“For there is no folly of the beast of the Earth which is not infinitely outdone by the madness of men.”
Herman Melville, Moby Dick
There are some stories of human–nonhuman interaction that are so miraculous that they should make us shudder and rethink our place on Earth amidst its incomparable and increasingly fragile species. One such story is that of Korianos and the dolphins several thousand years ago. Some Byzantine fishermen had caught a group of dolphins in their nets and were about to slaughter them. Korianos, a native of the Greek island of Paros, was able to intercede and stop the killing. He supplicated and paid the fishermen to release them from their nets and carried them back into the water. The dolphins stared at Korianos for a long while and then vanished.
Some time later a storm overtook a boat near the coast of Naxos, a boat that happened to be carrying Korianos. He was the only survivor to make it out of the boat because a dolphin found him and carried him to land. When Korianos died, smoke from his funeral pyre wafted across the shoreline where a group of dolphins arrived with their heads above water to join the mourners in the ceremony. When the smoke dissipated, so, too, did the dolphins disappear never to be seen again.
Similar stories can be found throughout history. Alexander the Great, Pliny, Cicero, Hesiod all tell of the remarkable kinship humans have with dolphins and the uncanny awareness of the cetacean mind. Cuvier the French scientist acknowledged that, “for the Greeks, they were in certain cases almost sacred beings and sometimes messengers of the gods: Apollo too took the form of a dolphin. As soon as our fishermen see one, they hurry to harpoon him and put him to death. When dolphins were met by the sailors of old, they were respected as harbingers of good fortune, and it was almost a sacrilege to kill them.”
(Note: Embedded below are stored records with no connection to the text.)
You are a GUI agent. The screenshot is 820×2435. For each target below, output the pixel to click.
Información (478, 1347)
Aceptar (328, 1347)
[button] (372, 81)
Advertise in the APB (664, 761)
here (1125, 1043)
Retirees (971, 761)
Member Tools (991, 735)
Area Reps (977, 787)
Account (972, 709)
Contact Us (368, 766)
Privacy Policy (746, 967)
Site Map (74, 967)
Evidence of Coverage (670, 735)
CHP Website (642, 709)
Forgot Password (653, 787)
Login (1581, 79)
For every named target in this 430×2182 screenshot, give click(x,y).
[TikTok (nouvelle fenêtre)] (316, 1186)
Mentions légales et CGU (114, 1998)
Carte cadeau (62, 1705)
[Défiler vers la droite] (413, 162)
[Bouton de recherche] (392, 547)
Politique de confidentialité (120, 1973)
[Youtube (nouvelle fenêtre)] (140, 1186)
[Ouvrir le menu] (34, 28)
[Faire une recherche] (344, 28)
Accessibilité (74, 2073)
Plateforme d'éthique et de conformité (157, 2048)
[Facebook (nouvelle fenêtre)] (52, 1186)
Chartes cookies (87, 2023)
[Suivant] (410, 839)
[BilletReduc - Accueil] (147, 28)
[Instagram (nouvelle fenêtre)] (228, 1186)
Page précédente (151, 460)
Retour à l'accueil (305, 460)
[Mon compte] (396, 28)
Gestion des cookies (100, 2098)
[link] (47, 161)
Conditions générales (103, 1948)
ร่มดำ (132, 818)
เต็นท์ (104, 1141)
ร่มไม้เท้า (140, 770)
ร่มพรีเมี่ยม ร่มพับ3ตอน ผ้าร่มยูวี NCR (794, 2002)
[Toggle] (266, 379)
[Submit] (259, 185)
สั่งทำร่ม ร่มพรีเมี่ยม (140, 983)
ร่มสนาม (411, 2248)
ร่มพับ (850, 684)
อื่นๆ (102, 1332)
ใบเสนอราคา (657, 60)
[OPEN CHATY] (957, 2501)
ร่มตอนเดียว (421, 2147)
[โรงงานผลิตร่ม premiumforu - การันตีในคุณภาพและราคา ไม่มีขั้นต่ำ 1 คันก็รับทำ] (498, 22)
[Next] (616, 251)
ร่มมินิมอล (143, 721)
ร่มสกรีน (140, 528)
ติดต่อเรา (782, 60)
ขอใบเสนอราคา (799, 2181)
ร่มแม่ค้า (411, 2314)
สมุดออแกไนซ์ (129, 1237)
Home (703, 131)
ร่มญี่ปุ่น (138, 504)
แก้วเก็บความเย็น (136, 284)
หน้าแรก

Photo credit: Cyril Christo and Marie Wilkinson
And yet in our time the cetaceans languish. We with factory ships and fishing vessels are raping the oceans and now plan to wreak havoc on mineral deposits beneath the seas. As if mining on land were not enough. What on Earth will be left in 20 years’ time? The smallest, perhaps most exquisite cetacean on earth, the vaquita, 3 feet long with a black circle that rings its eyes, could vanish forever any day now. I once asked fishermen in the Sea of Cortez if they had seen any and they all answered in the negative. Not long ago we lost the Baiji River dolphin in China, due to habitat loss and poisons in the Chinese river system. Our time will be defined by how many of the great beings can survive the century, for as the whales and dolphins go, so, too, will the seven seas.
There are few places that radically redefine the reason to be on this Earth. One of them is where the Pacific gray whales come to greet you and one reaches out to touch them; it is akin to being confirmed by the Earth, a sensorial baptism unique on the planet. The mind of 50 million years of whale intelligence collides with the human species in that moment and one is made to confront the fragility of the human intellect. It is the closest one can come to touching another world. The aliens are here, and their world is water.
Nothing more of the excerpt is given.